# Optimization Toolset¶

## Overview¶

The Optimization Toolset is a collection of nodes which work together to do optimization and analysis via the non-intrusive Response Surface Modeling (RSM) technique. This technique involves creating a Design of Experiments (DOE) which defines a set of design points within a specified range. Each design point represents input values to a model. The model is then executed at each design point and the output is analyzed to create a response. The response is then fit with a response surface which acts as a surrogate or reduced-order model of the original model used to generate the response. The response surface is a mathematical regression which represents the mean behavior of the data throughout the input domain and is generally smooth and continuous (though not required). Further analysis, including optimization, may then performed on the response surface (surrogate mode) which may too costly to do with the original model itself or too noisy to do with the original data.
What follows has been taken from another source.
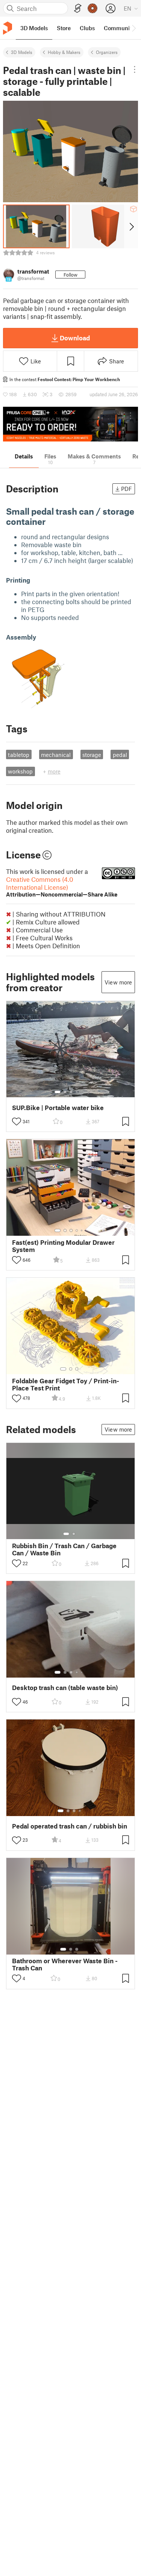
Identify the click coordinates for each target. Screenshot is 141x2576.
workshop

- In general, the RSM modeling technique will involve at least three nodes:
- the
**Design of Experiments**node - some form of data reduction to a performance parameter which can be done with a
**Code**node - the
**Response Surface**node

- the

They will generally be configured as shown in the figure below.

This toolset was designed to support optimization of multiphase CFD within the MFiX GUI but can be used outside the GUI. The following examples assume the user has a basic understanding of the GUI capabilities available in nodeworks. Further MFiX-specific examples can be found in the MFiX Interface Examples section.

## Ex. 1: Finding the Minimum of a Parabola¶

This first example will showcase the basic features of the Optimization Toolset
by finding the minimum point of a parabola given by the function:
f(x,y) = x^{2} + y^{2}, over the domain -2.0 <= x <= 2.0,
-2.0 <= y <= 2.0. Analytically, the minimum point can be found at (x,y) = (0,0).
However, the RSM technique will be used because it illustrates how to perform
optimization/analysis when the model is noisy such as is often the case in CFD
and is worse in multiphase CFD.

### Design of Experiments¶

The DOE node is used to set up input variables and the domain ranges which get fed to the model. The DOE node has multiple tabs and functions, is designed to be used from left to right, top to bottom.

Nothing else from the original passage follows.